Young adults who are unsure of how to save their money can now panic a little less. Yet another financial service wants to manage (read: fix) how you invest your money. Unlike other robo advisors in the space, who offer investment and consulting services for different types of accounts, Blooom wants to tackle your 401(k) specifically, and charge you a flat rate to do so. Founded in 2013, the Kansas City-based company is currently seeking venture capital to create an app to compliment its online service. 

Co-founders Chris Costello and Kevin Conard aren't your average "brogrammers." Before the two founded their first company, The Retirement Planning Group, in 2004, Costello worked as an advisor at UBS and Wells Fargo. While he relished the work of helping older employees map out their 401(k)s, he also noticed the lack of attention paid to the younger generation who tend to have smaller portfolios.

"It always struck me that the business model in financial services was flawed at best, and maybe even broken at worst. Everybody who gets into the business wants to work with people who have a couple million dollars to invest. Meanwhile," says Costello, "you've got tens of millions of people across the country who are either too young, or simply aren't on a path to have anywhere near those types of large assets."

Educate, don't discriminate.

He found that younger savers typically go about investing their 401(k)s all wrong. Where Blooom advises customers to diversify their allocations, for instance, many of Costello's peers (including his own sister, Annie) were siphoning off their savings into a single money market fund, thus minimizing the amount of money that can actually accrue over time.
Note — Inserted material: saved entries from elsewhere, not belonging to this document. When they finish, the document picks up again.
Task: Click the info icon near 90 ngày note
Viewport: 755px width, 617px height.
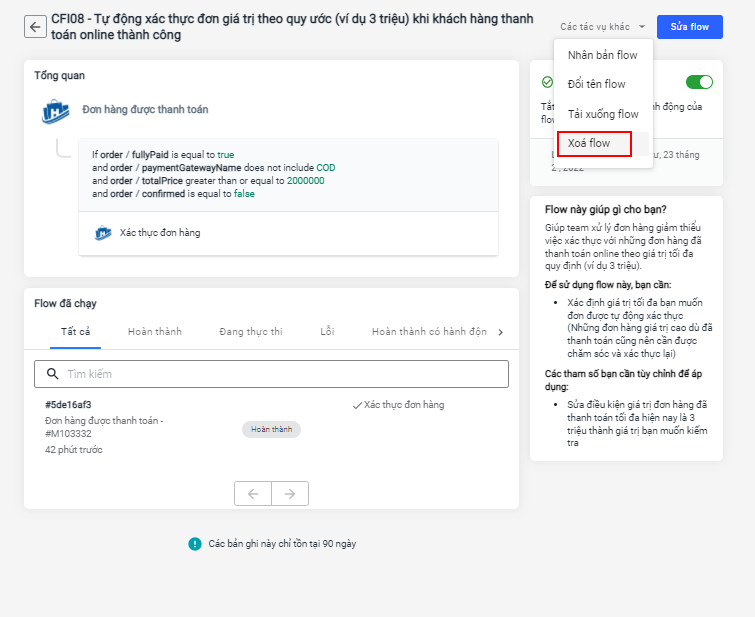Action: point(195,544)
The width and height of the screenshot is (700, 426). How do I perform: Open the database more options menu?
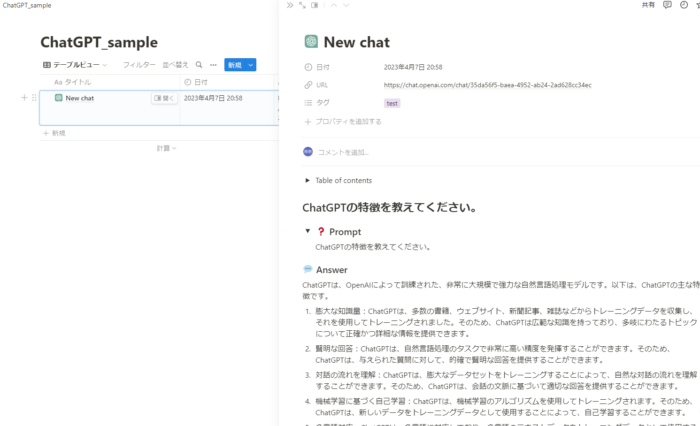pyautogui.click(x=212, y=64)
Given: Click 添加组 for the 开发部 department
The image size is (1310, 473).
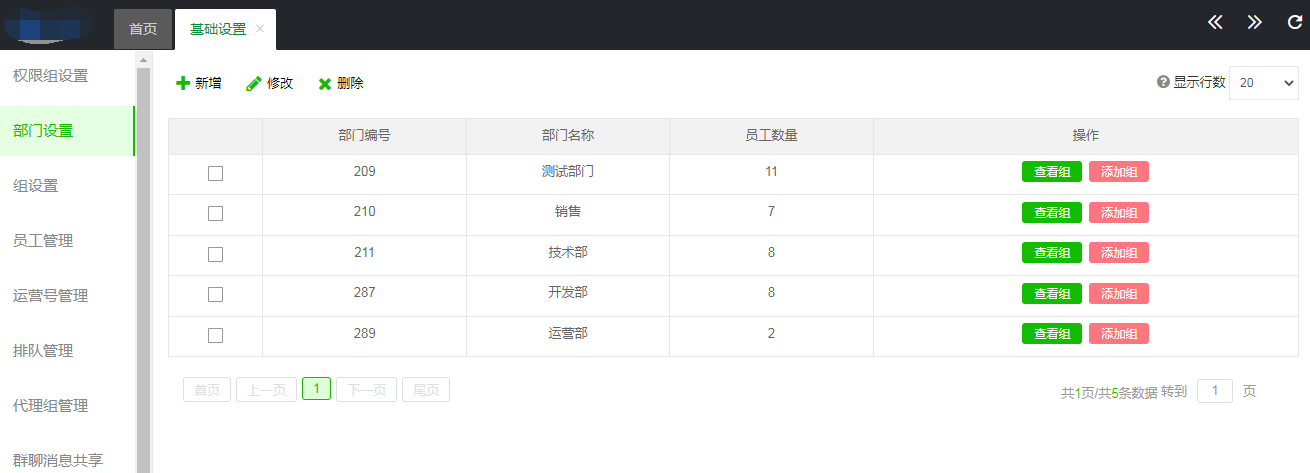Looking at the screenshot, I should [1118, 293].
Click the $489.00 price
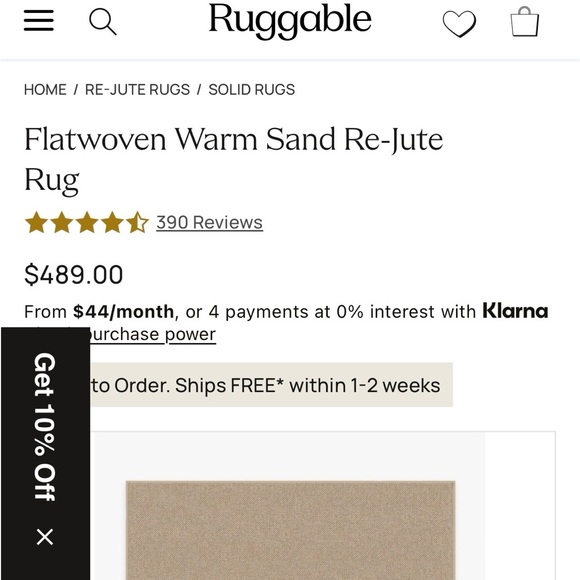 click(x=74, y=274)
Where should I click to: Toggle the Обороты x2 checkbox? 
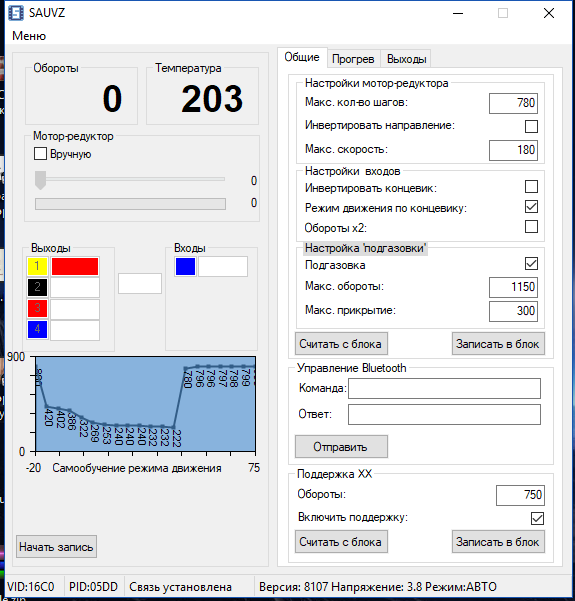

"Screwing up your 401k doesn't discriminate," Costello says. Another major faux pas: having too much risk in your portfolio the closer you get to retirement, or investing for wealth, as opposed to income. Blooom recommends that users allocate around 80 percent of their 401(k) to stocks if they're ten years away from retirement. 
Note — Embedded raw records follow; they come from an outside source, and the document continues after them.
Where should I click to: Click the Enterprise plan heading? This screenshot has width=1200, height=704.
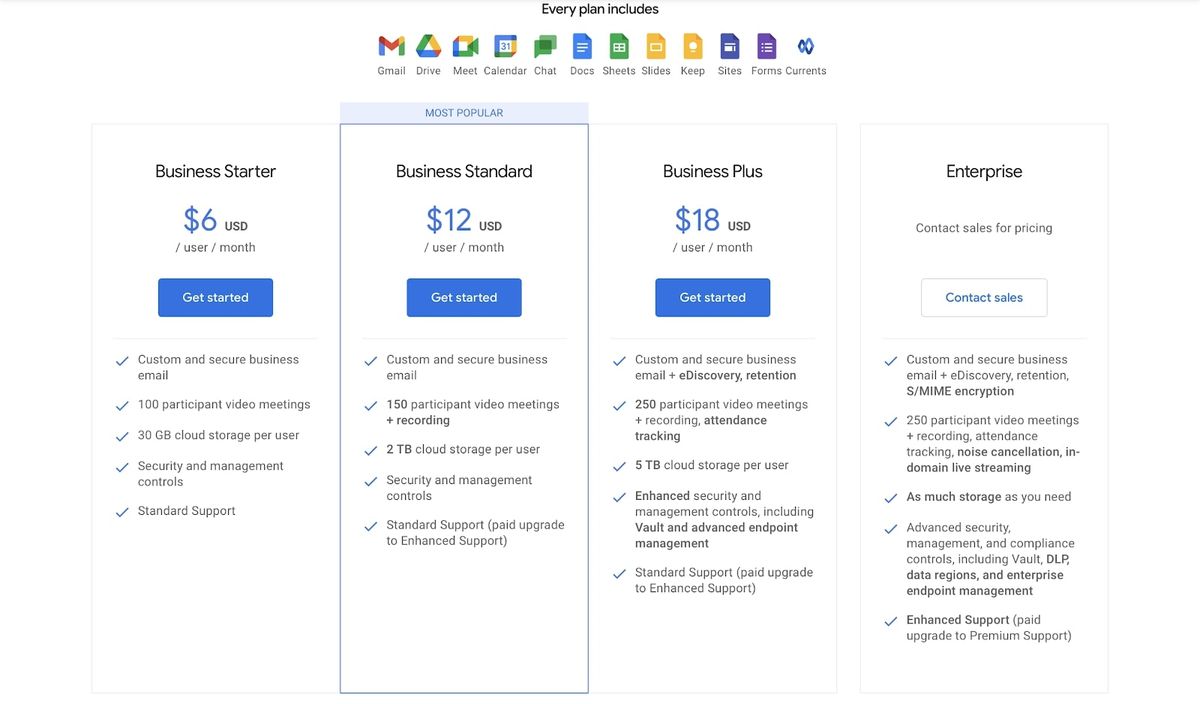point(983,170)
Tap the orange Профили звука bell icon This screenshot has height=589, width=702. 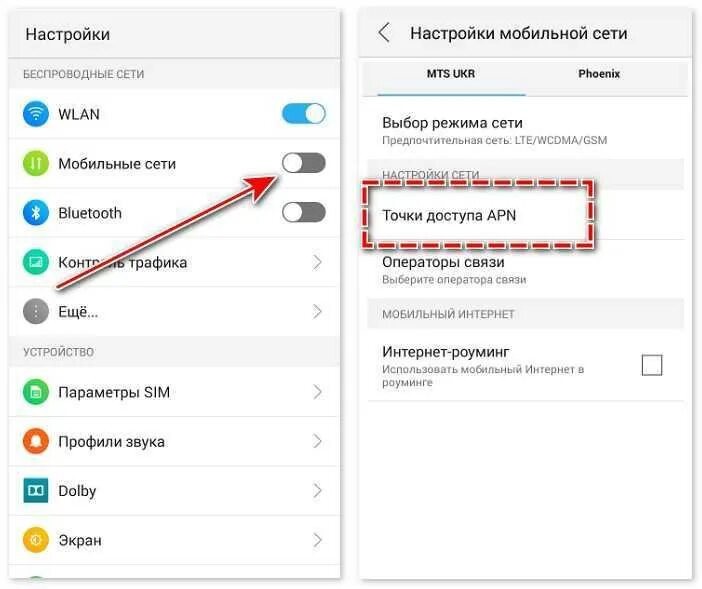[x=36, y=441]
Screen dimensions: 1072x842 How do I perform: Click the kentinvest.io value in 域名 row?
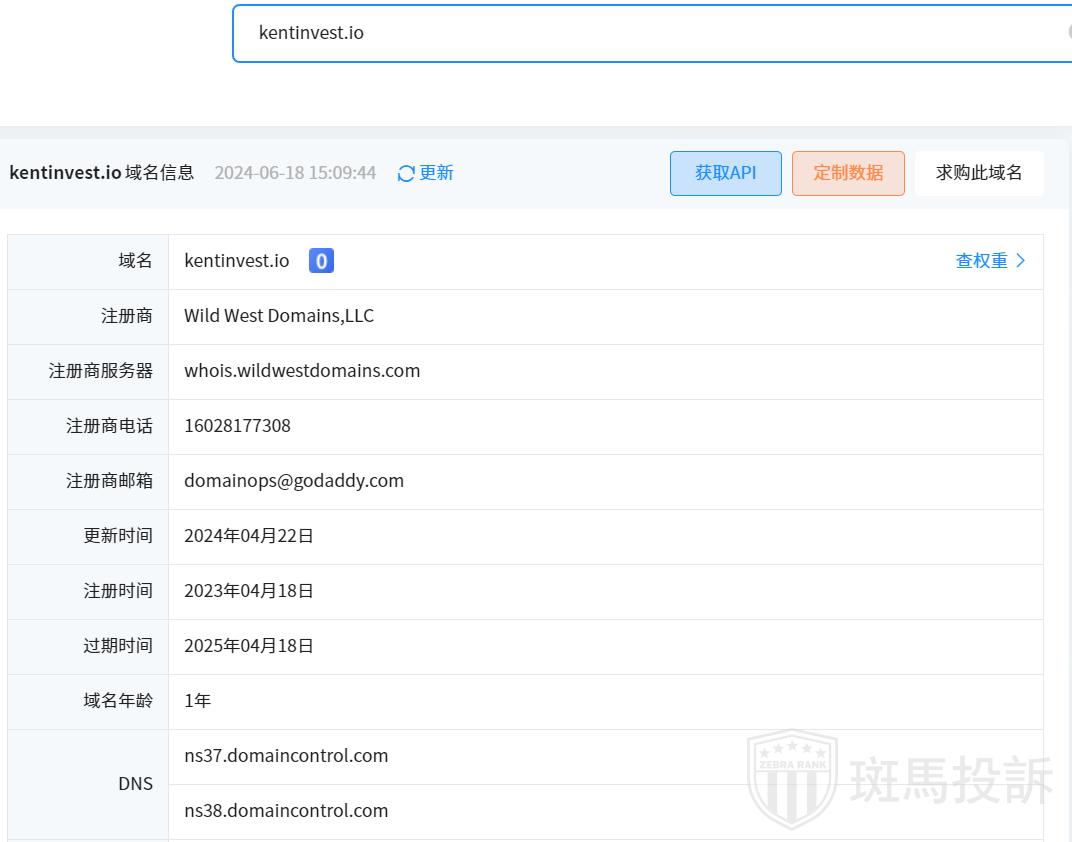pyautogui.click(x=236, y=261)
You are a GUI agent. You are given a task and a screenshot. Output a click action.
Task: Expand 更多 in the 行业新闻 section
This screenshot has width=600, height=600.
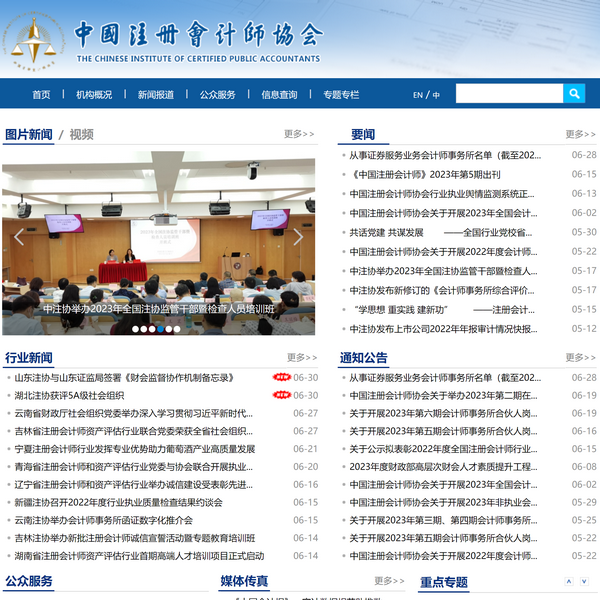coord(301,357)
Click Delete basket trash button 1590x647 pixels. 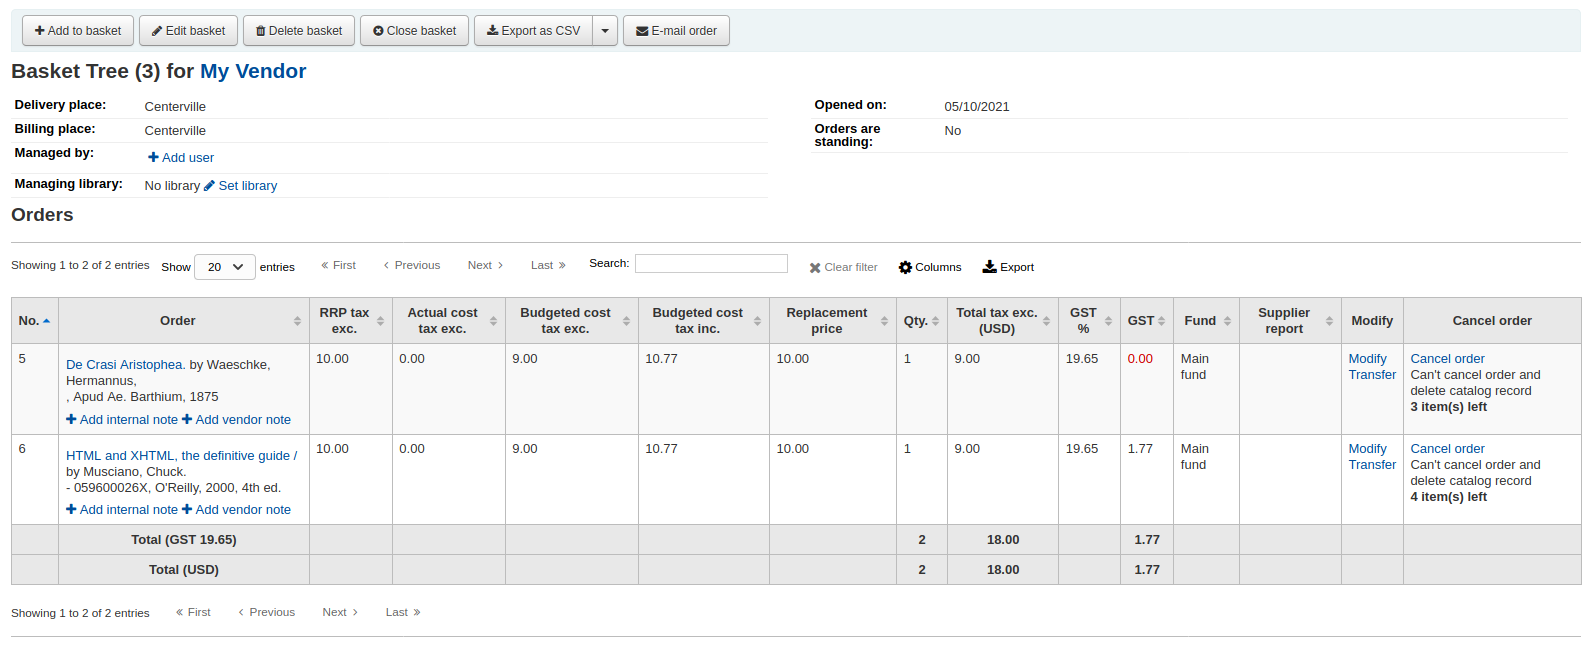[x=298, y=31]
At least one financial analyst agrees with the company's methods. "I think it's a really smart move [to diversify allocations]," says Sean McDermott, a financial research associate at Corporate Insight. "If you're 55-years-old, you don't want to be in all fixed income. You're not going to be able to sustain your retirement."

He's optimistic about Blooom's business model. "The advantage [is that] we're talking about a much larger potential client base. The average American invests mostly in his or her 401(k). It's everyone's financial goal to be prepared to retire." 

Will Blooom be helpful for you?

For $15 a month, for all accounts over $20,000 (and $1 for accounts below), you hand over your 401(k) or 403(b) to the website, which uses an algorithm to determine how to best allocate your savings. Every 90 days, Blooom checks your account to determine whether or not to change your investment strategy.

Unlike competitors like Wealthfront or Betterment, which price according to basis points, Blooom's pricing does not depend on how much you invest; you would pay the same $15 rate for a $25,000 account as you would for a million dollar account.

The company is similar to other financial services in the sense that it attempts to communicate with consumers in a more relaxed manner. "No more pie charts, line graphs, or nausea," the site touts. And while traditional, face-to-face consulting is not available through phone or Skype, the website does offer a chat function called "Ask the CFP."

How is the company doing?

Currently, Blooom is doing alright. It clocks nearly $100 million in assets under management, with just shy of 800 registered clients. The average size of an account is around $115,000--a far cry from the millions that Costello used to deal in--and the average client age is 38. Costello puts his monthly revenue at around $8,000, for an estimated $96,000 annually. 

It's worth noting that some analysts doubt whether startups offering relatively low-cost consulting and investing services can continue to be economically viable without venture capital.

As Darrin Courtney, a research director specializing in wealth management at CEB TowerGroup, said about robo-advisor WiseBanyan: "My concern for firms like this is that most of them are pretty much venture capital backed and that's how they're getting started. Long term, how does a firm like that make money?"